Bien que les protagonistes finissent par arriver au bout du rituel et à exorciser leurs esprits malgré les épreuves, il est difficile pour le spectateur de sortir de cette représentation avec une idée claire dans la tête. On en sort plutôt bouleversé. Pour ce qui est du propos, « Sœurs d’ange » incarne bien la complexité du rapport entre l’homme et la femme dans une ère où des voix s’élèvent pour tenter d’établir un certain équilibre. La scénographie, le costume, les accessoires et le son, en l’occurrence le bruitage sont tant d’aspects techniques qui accrochent. Le rendu des comédiennes, quant au jeu d’acteur, manquait de prestance, car l’intonation comme la gestuelle des comédiennes vacillaient par moment à cette première représentation. Toutefois, cette pièce reste une belle proposition artistique qui suscite réflexions.

Interviewée à la fin de la pièce, Afi Gbégbi, auteure de « Sœurs d’ange » confie d’ailleurs que son but n’est pas d’apporter une solution toute faite aux problèmes, mais plutôt de susciter des interrogations afin que chacun poursuive la réflexion à son niveau et réécrive l’histoire, à sa manière, selon son vécu. Mariame Darra, quant à elle, s’inscrit dans une dynamique de sensibilisation autour de la question du genre. « Nous ne voulons pas calquer, ni orienter le regard sur une culture, ni donner des précisions pour que des personnes ne se sentent pas indexées. Nous sommes sur le rapport entre la femme et l’homme » justifie la metteuse en scène.

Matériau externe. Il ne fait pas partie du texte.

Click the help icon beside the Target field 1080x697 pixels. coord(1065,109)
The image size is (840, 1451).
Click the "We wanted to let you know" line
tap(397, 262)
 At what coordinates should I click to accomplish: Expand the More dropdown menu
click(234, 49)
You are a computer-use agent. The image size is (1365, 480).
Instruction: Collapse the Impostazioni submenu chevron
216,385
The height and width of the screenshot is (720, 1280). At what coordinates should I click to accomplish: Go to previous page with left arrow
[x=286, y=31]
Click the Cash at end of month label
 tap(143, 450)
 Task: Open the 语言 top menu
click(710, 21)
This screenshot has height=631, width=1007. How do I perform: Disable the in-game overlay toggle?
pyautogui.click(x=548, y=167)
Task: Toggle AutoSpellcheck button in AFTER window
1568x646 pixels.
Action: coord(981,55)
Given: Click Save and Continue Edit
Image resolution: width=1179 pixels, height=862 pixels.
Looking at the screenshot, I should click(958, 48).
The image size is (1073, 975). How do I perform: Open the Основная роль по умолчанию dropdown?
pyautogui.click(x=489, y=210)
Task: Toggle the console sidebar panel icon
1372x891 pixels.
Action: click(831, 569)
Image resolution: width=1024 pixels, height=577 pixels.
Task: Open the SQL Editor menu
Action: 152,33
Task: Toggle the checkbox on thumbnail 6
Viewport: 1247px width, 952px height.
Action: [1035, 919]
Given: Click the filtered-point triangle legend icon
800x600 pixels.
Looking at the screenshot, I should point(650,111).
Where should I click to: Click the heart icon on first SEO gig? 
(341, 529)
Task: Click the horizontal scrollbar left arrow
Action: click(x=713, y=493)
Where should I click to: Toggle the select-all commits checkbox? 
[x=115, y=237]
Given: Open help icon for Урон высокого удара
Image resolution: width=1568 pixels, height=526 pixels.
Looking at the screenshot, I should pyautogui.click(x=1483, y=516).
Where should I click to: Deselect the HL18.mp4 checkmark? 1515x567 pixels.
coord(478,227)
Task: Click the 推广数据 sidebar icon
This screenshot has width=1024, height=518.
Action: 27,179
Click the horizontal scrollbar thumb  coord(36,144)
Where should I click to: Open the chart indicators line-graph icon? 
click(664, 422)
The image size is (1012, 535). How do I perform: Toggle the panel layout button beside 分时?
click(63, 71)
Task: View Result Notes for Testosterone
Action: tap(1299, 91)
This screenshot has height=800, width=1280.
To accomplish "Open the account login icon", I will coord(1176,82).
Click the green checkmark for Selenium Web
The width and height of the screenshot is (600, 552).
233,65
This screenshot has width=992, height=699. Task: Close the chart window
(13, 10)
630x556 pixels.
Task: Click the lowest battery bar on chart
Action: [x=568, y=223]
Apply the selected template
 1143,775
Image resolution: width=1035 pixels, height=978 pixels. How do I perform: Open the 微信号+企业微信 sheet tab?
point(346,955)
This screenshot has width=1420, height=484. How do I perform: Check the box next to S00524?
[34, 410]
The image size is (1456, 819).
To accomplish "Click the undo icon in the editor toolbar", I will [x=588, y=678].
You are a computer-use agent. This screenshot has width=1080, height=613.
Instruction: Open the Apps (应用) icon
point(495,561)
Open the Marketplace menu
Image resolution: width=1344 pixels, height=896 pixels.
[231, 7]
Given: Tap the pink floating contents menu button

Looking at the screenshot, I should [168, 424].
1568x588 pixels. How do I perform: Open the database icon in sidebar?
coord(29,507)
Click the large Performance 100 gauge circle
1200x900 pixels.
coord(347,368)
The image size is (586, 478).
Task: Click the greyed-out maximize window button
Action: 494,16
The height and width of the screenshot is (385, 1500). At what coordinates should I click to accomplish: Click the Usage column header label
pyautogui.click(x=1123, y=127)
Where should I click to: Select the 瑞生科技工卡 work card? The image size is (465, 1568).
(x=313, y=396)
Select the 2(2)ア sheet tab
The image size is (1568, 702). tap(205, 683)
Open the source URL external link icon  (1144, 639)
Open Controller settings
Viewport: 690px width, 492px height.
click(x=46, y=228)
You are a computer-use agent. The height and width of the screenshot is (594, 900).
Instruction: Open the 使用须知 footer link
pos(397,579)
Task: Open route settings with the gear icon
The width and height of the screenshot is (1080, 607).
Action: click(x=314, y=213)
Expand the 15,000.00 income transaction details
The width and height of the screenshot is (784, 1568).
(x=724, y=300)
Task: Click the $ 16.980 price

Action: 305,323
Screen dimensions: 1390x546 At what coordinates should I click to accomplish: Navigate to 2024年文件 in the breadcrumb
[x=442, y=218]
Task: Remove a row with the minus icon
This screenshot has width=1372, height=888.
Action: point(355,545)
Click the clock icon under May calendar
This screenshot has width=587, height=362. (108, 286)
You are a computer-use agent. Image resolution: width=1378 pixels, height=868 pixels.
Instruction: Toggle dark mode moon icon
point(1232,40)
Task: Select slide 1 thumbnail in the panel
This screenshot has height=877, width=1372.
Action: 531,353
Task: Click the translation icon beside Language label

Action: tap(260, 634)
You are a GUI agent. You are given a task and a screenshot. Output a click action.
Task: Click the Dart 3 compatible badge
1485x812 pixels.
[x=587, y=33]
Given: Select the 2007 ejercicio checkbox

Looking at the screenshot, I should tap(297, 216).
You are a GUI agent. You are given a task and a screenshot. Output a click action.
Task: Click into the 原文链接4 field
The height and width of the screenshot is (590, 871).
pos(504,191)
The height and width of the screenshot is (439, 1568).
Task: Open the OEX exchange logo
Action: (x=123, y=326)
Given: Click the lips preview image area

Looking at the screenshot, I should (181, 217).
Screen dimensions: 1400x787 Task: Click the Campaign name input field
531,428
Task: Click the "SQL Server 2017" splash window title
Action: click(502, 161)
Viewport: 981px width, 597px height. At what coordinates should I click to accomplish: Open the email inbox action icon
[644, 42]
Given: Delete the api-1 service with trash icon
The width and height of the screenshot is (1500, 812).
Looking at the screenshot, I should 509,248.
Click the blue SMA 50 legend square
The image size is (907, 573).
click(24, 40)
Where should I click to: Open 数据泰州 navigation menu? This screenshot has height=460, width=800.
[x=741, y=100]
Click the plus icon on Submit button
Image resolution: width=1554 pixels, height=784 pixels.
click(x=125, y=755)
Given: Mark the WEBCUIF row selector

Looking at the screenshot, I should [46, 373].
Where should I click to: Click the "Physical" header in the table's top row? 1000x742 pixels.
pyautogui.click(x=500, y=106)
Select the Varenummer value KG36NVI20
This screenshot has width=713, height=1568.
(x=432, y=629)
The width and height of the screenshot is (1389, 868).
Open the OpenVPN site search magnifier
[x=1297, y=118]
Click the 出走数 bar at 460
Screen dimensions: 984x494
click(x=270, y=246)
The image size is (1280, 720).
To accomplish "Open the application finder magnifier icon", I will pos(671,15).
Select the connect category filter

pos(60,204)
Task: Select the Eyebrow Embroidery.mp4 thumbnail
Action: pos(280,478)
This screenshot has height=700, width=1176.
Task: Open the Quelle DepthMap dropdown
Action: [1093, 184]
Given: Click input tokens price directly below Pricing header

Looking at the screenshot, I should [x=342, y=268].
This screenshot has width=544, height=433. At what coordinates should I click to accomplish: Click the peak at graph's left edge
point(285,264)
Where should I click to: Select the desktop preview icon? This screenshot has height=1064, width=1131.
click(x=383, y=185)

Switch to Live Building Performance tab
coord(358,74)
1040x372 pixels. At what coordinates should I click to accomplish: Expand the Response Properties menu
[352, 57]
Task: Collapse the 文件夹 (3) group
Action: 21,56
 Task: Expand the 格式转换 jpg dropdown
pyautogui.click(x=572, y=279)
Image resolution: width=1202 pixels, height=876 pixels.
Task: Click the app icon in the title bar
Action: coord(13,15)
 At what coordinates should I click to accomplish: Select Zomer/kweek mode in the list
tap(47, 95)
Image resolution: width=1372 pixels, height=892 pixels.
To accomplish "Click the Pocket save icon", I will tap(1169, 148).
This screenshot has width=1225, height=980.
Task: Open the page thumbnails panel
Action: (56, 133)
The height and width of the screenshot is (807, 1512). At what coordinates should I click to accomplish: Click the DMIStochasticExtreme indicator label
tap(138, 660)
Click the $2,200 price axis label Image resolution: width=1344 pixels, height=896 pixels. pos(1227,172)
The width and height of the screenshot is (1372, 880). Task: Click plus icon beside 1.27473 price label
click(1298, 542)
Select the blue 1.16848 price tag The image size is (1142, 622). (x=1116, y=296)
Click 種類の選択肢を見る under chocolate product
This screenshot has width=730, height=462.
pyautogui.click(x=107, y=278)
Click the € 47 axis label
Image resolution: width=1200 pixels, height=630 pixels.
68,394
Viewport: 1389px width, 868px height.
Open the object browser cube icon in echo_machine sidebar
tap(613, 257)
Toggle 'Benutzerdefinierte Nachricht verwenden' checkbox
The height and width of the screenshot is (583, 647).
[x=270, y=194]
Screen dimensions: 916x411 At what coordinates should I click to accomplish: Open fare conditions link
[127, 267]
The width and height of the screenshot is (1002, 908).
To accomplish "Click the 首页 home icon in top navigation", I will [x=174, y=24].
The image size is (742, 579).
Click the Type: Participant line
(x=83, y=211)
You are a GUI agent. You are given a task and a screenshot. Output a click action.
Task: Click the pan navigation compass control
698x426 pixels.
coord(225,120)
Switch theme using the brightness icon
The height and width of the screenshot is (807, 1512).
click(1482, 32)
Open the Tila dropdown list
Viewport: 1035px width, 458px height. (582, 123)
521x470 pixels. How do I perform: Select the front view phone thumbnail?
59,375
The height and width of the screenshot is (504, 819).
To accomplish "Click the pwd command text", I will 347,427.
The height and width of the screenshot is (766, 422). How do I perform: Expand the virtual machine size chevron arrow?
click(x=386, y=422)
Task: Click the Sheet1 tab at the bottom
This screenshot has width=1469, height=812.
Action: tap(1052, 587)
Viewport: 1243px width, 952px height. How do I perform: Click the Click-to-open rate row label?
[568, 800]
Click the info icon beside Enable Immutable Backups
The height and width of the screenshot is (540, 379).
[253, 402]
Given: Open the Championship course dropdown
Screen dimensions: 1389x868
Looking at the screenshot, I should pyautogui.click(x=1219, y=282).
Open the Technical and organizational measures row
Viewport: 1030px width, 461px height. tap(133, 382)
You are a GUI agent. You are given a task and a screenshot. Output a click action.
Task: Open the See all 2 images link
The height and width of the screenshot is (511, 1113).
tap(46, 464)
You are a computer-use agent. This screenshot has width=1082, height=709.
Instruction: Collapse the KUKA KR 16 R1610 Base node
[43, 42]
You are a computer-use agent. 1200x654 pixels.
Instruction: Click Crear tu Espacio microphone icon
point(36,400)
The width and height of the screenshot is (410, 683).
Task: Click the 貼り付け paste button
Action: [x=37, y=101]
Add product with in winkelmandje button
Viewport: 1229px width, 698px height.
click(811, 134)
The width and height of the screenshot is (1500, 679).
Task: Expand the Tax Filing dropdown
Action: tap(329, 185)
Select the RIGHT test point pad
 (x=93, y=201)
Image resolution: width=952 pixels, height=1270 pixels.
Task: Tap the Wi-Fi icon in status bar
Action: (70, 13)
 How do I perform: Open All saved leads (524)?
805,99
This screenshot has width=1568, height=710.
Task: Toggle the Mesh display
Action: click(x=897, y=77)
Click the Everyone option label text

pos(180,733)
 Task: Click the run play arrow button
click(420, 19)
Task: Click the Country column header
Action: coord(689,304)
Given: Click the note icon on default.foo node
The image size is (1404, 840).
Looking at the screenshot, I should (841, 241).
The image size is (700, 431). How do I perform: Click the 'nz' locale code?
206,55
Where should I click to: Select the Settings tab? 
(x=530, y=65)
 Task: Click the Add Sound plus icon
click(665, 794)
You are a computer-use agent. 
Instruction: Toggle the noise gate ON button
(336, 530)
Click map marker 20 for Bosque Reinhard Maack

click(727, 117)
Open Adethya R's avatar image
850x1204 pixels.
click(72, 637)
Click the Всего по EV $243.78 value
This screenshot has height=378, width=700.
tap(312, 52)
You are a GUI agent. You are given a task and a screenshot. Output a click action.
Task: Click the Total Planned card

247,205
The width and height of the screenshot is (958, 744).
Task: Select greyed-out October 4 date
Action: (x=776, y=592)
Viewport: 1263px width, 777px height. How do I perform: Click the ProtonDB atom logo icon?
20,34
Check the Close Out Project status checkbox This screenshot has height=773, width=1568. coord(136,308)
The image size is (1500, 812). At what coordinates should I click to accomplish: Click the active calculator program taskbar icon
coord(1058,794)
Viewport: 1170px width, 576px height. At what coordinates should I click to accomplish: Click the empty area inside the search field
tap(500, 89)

À noter qu’il est peut-être temps d’arrêter de présenter la femme comme la victime qu’il faut sauver et lui accorder plus de crédit quant à sa capacité de résilience. Disposant de toutes les capacités pour s’affranchir de l’oppression d’un système machiste, des initiatives pouvant l’inciter à prendre conscience de sa valeur seraient la bienvenue.